_Task_:
Reproduce word for word the lines between those holding "Return to Google homepage via the logo" and "The width and height of the screenshot is (1920, 1200).", inclusive, and nothing else from the data below.

_Source material_:
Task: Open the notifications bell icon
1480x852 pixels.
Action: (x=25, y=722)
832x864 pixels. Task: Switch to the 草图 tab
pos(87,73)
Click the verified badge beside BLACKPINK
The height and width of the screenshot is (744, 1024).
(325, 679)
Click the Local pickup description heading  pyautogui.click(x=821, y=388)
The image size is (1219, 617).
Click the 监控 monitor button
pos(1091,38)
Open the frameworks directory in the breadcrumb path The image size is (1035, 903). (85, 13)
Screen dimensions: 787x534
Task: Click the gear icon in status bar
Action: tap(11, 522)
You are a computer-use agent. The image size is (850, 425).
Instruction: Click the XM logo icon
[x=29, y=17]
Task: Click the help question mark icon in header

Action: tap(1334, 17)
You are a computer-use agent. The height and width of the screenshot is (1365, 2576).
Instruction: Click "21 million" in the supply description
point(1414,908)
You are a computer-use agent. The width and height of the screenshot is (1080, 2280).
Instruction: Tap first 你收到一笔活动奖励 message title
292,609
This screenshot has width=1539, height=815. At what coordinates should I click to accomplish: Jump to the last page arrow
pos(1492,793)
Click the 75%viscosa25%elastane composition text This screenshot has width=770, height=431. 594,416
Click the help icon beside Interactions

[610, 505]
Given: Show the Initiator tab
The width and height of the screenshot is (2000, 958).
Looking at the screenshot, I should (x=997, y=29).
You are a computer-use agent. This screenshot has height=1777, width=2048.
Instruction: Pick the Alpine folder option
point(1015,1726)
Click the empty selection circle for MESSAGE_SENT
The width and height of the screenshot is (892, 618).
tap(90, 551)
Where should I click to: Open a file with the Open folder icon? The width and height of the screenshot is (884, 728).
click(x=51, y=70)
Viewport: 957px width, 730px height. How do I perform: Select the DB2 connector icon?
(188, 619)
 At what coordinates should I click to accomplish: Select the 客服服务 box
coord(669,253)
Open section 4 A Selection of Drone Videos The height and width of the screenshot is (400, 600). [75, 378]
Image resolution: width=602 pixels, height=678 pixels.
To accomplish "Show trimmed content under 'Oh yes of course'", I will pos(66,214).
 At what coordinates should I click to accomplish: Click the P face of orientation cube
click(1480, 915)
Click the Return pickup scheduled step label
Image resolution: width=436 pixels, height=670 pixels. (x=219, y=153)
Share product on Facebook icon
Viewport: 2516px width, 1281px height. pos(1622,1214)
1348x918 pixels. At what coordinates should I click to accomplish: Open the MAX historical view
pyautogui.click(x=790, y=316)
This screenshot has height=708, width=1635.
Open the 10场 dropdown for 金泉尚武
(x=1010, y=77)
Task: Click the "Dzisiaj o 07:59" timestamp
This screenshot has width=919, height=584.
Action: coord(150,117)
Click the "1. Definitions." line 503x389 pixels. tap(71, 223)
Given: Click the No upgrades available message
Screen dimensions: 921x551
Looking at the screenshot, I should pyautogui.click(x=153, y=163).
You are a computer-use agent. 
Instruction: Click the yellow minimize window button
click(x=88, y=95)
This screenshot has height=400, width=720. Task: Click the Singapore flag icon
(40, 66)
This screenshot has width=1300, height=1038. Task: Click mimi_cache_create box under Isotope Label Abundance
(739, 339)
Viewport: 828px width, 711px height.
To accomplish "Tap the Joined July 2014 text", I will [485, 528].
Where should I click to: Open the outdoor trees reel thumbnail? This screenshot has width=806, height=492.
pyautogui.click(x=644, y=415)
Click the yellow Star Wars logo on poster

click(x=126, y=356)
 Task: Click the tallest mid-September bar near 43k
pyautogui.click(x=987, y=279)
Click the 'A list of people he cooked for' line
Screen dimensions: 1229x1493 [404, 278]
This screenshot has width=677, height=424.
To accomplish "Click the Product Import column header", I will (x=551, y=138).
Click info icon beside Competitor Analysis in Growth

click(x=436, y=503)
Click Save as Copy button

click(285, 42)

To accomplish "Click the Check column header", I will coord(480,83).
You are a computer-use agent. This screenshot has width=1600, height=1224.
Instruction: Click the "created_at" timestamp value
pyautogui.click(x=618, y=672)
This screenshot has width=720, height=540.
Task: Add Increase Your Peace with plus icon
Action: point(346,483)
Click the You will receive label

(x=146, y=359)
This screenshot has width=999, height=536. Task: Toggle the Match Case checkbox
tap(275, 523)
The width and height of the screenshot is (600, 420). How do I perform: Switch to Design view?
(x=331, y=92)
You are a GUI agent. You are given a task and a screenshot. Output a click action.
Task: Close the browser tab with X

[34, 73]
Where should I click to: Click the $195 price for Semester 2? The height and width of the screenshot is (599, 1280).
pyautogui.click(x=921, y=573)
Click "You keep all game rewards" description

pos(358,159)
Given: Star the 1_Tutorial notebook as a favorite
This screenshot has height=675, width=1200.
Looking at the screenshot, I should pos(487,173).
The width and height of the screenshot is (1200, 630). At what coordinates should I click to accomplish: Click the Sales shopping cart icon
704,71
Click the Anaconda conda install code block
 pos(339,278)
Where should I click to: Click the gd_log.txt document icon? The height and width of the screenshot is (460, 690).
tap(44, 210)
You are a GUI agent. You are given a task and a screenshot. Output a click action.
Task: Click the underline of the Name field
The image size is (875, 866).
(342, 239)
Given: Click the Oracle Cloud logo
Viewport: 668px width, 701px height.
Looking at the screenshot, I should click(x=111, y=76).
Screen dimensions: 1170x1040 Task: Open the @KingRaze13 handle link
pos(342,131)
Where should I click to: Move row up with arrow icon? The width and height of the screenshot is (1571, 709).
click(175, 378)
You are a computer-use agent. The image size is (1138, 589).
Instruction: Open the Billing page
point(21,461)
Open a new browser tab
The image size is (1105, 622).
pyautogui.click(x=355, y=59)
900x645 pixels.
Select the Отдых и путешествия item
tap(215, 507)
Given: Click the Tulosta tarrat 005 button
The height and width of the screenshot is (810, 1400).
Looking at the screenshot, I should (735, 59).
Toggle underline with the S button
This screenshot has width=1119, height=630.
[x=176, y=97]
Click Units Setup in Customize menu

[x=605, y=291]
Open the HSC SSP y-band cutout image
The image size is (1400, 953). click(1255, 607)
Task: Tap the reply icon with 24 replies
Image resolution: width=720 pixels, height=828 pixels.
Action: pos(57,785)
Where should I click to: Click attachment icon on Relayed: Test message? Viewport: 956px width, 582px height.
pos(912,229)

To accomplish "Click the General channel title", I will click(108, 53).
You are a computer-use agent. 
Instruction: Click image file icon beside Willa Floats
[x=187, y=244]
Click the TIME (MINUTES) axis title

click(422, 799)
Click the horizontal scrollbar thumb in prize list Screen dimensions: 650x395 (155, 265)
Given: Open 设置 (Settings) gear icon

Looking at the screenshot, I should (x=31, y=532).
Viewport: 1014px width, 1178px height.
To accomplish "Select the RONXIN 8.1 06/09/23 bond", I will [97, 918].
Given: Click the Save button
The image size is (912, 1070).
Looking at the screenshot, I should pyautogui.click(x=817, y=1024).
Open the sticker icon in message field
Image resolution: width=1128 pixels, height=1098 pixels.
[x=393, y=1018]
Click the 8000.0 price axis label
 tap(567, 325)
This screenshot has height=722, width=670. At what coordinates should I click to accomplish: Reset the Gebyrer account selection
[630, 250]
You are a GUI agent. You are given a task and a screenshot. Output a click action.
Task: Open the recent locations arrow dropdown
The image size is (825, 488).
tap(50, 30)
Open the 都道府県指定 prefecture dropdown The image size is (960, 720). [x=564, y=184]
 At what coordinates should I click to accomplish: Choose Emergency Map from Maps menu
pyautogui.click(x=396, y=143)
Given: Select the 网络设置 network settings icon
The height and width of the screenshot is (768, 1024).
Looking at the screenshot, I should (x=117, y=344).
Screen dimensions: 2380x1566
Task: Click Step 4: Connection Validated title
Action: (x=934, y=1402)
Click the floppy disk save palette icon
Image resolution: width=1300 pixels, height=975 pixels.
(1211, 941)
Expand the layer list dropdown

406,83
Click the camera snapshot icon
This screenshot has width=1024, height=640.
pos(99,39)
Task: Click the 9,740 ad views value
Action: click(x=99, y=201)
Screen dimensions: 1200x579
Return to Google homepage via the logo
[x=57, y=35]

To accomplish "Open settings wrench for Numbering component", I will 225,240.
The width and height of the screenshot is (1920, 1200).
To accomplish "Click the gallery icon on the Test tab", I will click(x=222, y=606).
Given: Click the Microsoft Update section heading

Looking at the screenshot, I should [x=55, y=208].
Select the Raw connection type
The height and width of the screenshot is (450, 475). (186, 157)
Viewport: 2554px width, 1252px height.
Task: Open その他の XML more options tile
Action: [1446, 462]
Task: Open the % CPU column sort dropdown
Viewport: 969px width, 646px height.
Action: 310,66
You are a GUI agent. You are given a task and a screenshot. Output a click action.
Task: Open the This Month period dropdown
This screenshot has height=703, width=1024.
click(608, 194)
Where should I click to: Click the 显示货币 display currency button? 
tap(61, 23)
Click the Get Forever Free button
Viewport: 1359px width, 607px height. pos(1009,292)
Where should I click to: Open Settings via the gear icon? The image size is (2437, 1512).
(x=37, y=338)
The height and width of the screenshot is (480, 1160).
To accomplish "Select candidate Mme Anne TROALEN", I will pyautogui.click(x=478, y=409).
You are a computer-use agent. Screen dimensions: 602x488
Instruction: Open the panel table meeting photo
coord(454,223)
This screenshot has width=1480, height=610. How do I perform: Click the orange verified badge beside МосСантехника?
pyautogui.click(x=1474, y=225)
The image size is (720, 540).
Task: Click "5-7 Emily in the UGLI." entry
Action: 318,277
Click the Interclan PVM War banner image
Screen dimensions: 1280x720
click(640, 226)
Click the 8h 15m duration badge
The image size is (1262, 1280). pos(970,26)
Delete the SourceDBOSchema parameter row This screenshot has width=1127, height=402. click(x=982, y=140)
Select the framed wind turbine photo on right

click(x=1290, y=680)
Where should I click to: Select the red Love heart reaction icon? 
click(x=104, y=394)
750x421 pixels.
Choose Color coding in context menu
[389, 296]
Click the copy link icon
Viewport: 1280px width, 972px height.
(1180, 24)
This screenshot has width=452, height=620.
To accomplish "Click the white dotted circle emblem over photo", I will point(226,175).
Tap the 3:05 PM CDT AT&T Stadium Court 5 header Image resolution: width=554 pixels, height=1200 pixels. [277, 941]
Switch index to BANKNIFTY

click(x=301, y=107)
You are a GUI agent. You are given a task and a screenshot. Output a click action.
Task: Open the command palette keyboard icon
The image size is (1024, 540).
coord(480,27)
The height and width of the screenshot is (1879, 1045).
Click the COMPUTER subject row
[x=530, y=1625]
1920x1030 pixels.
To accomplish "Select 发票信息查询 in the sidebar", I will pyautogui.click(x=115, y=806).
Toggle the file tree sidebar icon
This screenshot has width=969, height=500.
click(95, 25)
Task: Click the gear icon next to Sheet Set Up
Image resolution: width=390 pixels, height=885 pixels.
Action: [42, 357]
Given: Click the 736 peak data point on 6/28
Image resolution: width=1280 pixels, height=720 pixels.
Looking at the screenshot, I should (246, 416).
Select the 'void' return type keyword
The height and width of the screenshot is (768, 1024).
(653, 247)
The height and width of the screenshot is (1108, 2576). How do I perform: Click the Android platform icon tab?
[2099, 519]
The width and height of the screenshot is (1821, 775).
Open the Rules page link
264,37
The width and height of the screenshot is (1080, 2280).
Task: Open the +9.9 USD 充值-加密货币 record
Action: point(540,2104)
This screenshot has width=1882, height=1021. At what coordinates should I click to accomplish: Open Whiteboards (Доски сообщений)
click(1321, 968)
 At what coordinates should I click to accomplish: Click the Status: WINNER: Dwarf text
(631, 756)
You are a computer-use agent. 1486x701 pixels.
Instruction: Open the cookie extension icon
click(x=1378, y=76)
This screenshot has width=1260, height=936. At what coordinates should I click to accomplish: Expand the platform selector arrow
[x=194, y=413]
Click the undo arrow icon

_Result of this exercise_:
Return to Google homepage via the logo
[x=57, y=35]

To accomplish "Open settings wrench for Numbering component", I will 225,240.
The width and height of the screenshot is (1920, 1200).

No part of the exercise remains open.